LETTER – Every addiction should be a medical matter, not a legal one
I’ll preface by stating that I am in no way an expert on addiction issues. That stated, I have consulted fairly extensively with those possessing expertise and sat on the board overseeing Insite clinic in Vancouver. In my role on the IHA I had many discussions with experts in this area and this is what they tell me.
It’s no surprise to know the grip these addictions have on people. They have quite literally sacrificed everything of value in their life for the sake of their addition. For a street level user, they live on a 24 hour cycle.
Ideally, they wake up with their first hit of drugs and then beg/borrow/steal what they can to supply them with three more hits of the drug. One midday, one in the evening and on in reserve for the next morning so that the cycle can repeat. There is no planning, there is only the 24 hour cycle.
Once you provide the addict with a safe dose of what they are addicted to, they no longer have to spend every waking hour scrounging for the funds to buy more drugs.
This “Agonist Intervention Therapy” is exponentially cheaper than a single overdose hospitalization. You can quite literally provide an addict with a safe supply for a year at a fraction of what a single hospitalization costs.
Once an addict gets a steady safe supply, they are far more likely to seek treatment and be successful in treatment. There are no happy addicts just like there are no happy alcoholics or chain smokers.
They understand rationally what they need to do and the provision of a safe supply helps facilitate that. In addition, provision of a safe supply helps reduce and even eliminate drug seeking behavior …which is the real societal problem.
The drive by shootings, gang wars and petty crime associated with the drug trade are all related to the money that is made providing illegal drugs. Once a free safe supply is available, the business case for an illegal supply diminishes and it becomes a lot less profitable.
Much like giving a tobacco addict a nicotine patch, providing somebody with a safe supply of their addiction drug can actually be an important step to stability and recovery.
https://caep.ca/periodicals/Volume_21_Issue_4/Vol_21_Issue_4_Page_443_-_445_Kestler.pdf
The same is true for alcohol.
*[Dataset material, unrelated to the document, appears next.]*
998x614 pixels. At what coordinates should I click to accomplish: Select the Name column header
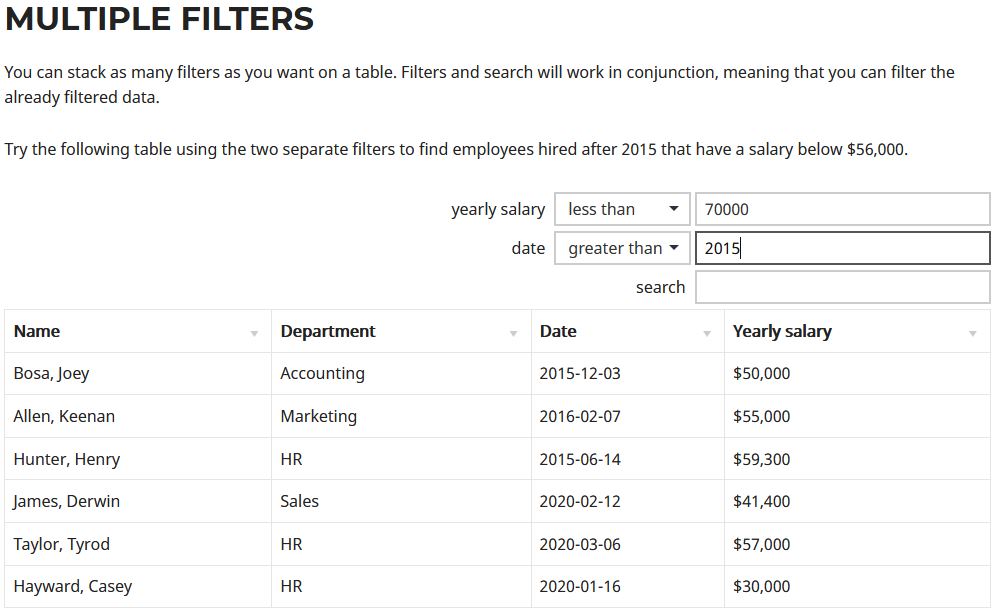point(37,331)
Canada has become a global leader in managed alcohol programs and countries around the world are now looking at what is called the “Canadian Model”. It reduces crime and produces better overall social outcomes. Police departments, initially skeptical, are fully endorsing and supporting this sites.
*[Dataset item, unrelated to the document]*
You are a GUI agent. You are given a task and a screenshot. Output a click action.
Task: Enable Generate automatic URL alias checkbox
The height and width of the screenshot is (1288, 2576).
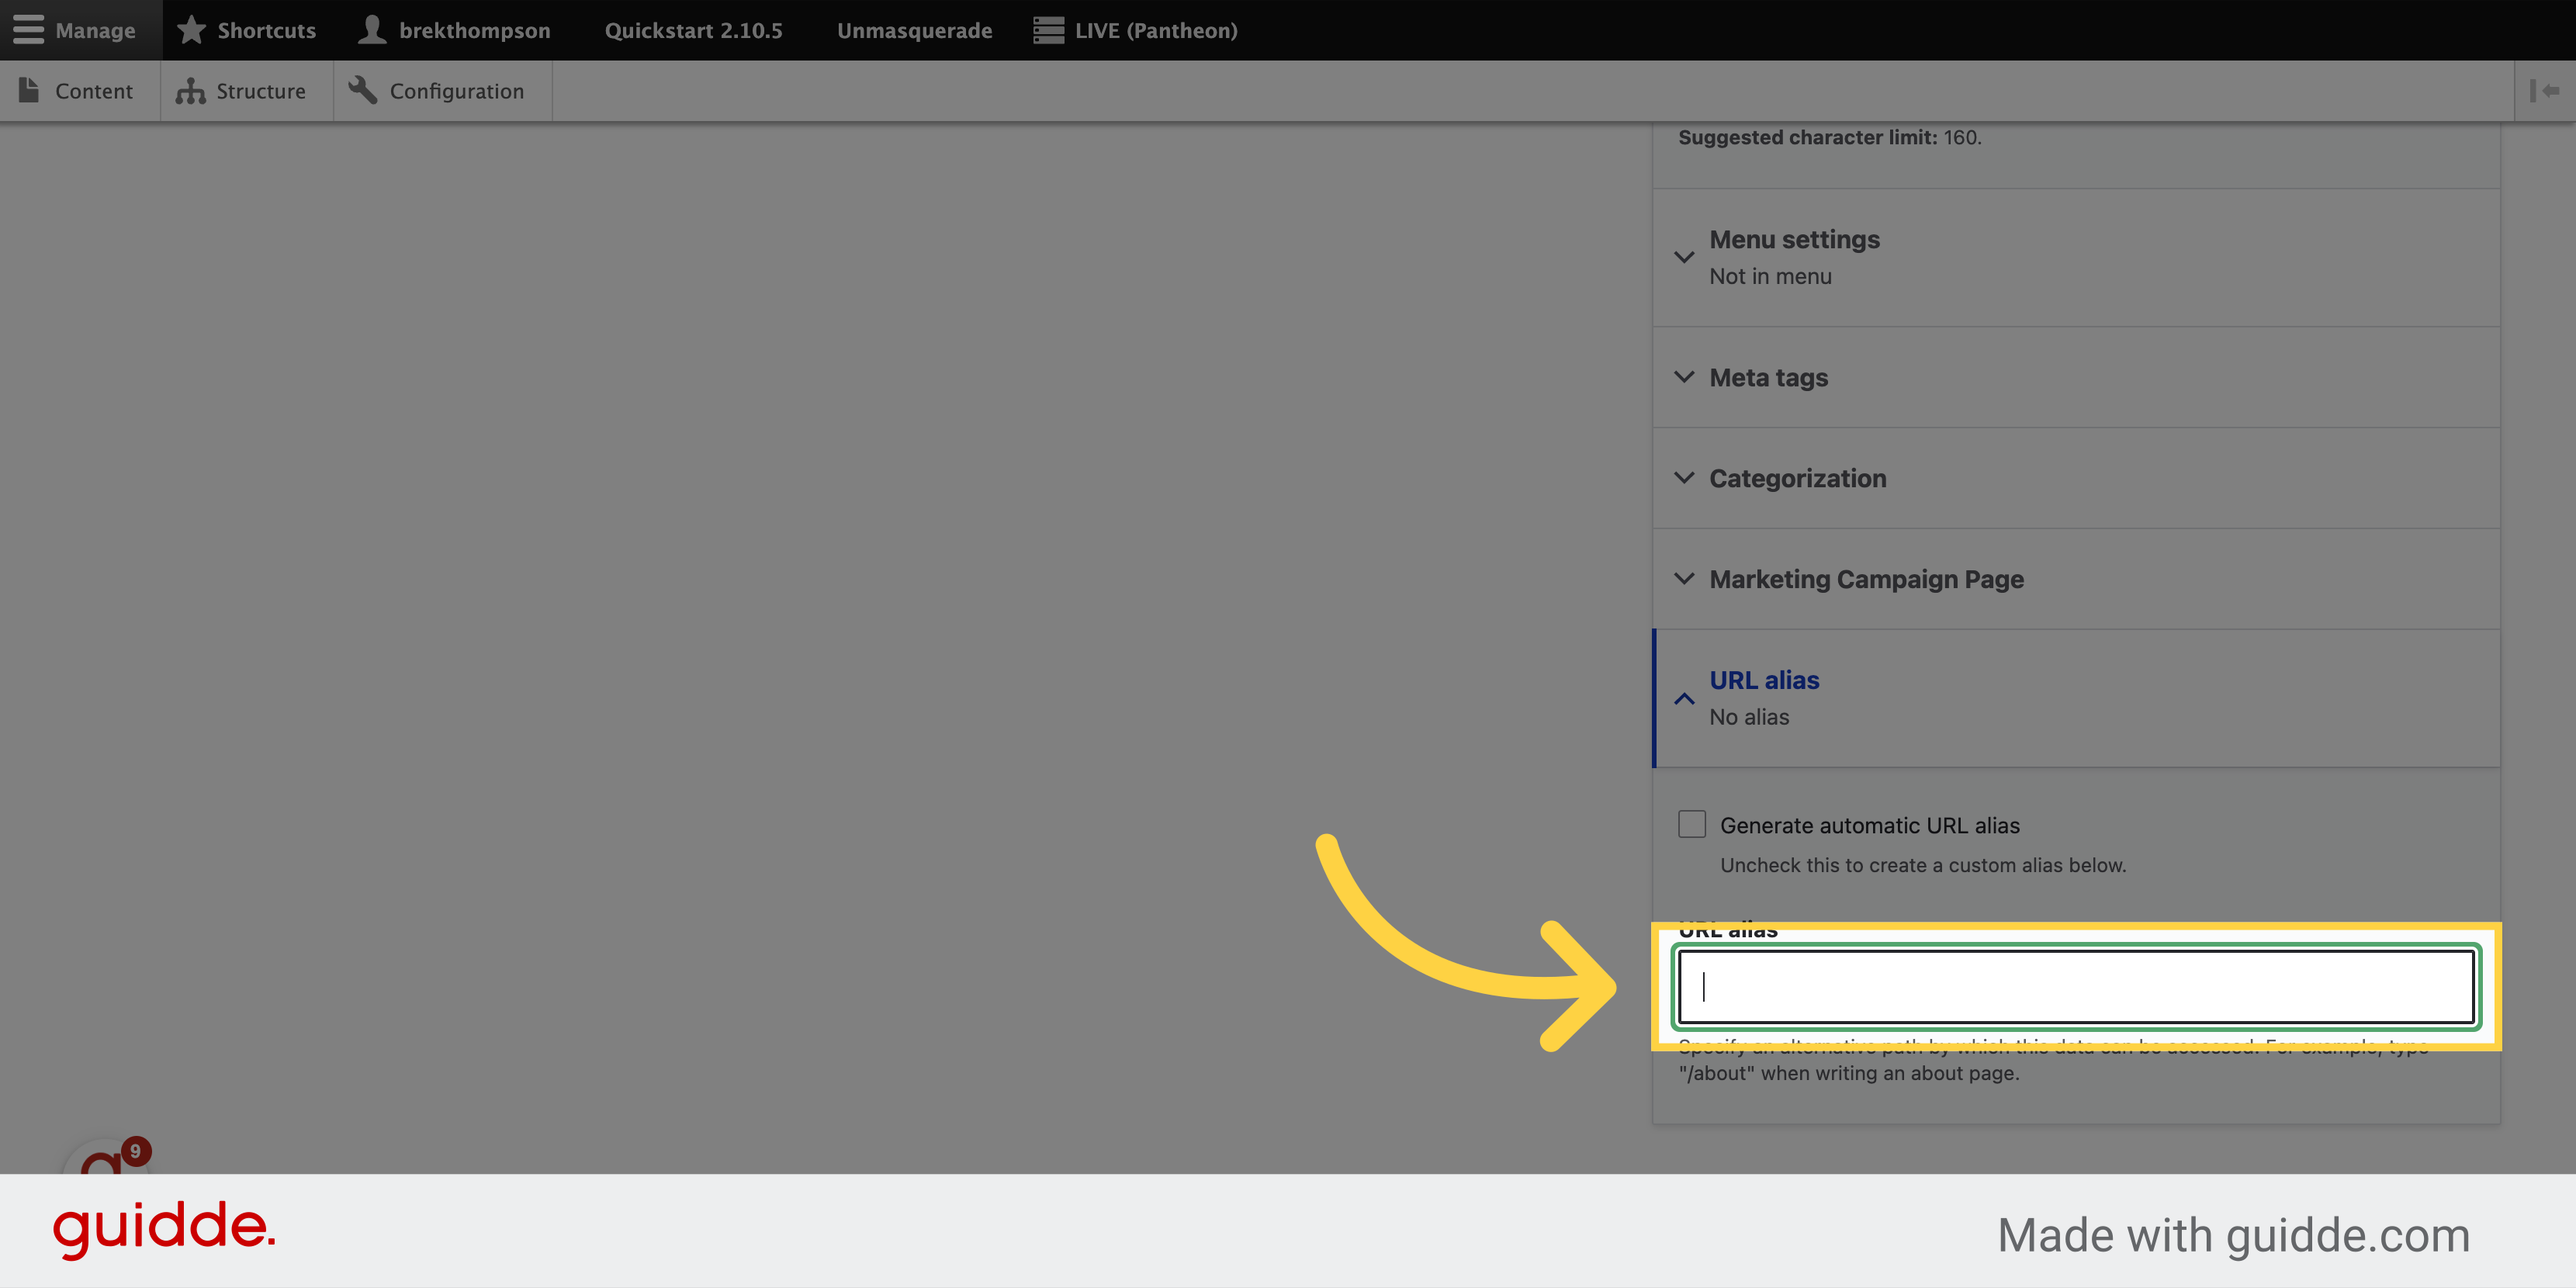point(1691,825)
https://en.wikipedia.org/wiki/Managed_alcohol_program
Like tobacco and alcohol addition, we need to treat every addiction as a medical rather than a legal problem. A focus on healthcare outcomes rather than the court system will ultimately produce a better and safer society. If jails worked, the Unites States would be the safest country on the planet (spoiler alert…..it isn’t).
JOHN O’FEE
“Addiction” issues are a hybrid issue; the impact on innocent people cannot be ignored.
Excellent article John. I’m not sure where the “Canada is a leader in alcohol” part comes from. But your points on safe supply and the rationale is very compelling.
Unless the government starts to monetize it, like they do with weed and booze.
I’m glad you’re bringing this to the table.
Agree completely, and it comes down to the simple fact; A steady safe supply, equals time for the person to access proper rehab services instead of focusing entirely on the next 24 hours fixes.
The problem tho … is two fold:
– there is a heavily supported political agenda that cycles on the rhetoric that a steady safe supply means only a tax supported and ‘govt run drug dealer model’ … and that’s supposedly bad, even though as O’Fee here accurately explains why it isn’t … that doesn’t matter … the rhetoric cycling happy campers cant allow themselves to be proven wrong … so its ‘la la, I cant hear you’ time,
– And the systemic reality is that we don’t have, nor are planning on creating anywhere near enough beds, facilities and care teams to admit the long line of people who will become available for recovery … because they are freed up from the 24 hour cycle of street drug dependency.
We just don’t have the capacity to put all these people through a system that a safe supply will produce. The waiting list this creates, from a continuous govt funded drug supply, bumps a well thought out program roll out, into the next election cycle, and you just know that it would be a hot button, black and white voting issue forced by the opposition … today the easily inflamed BC Liberal Party that are after conservative votes.
So … its a cyclical problem. We have voters (and politicians who want those votes) who don’t want the model because they need to discard medical and human behaviour logic, and a system that cant medically respond to the model properly, if it was in place.
I sat in a virtual conference on addiction this past January. All the experts that spoke during the conference, including esteemed addiction expert and physician DR. Gabor Mate’, did mention that trauma is the ubiquitous underlying condition for addiction. Because, fine to give a safe drug supply to current addicts but most importantly is, in the long term, avoid having to give it in the first place. I wonder if a discussion could be had on that.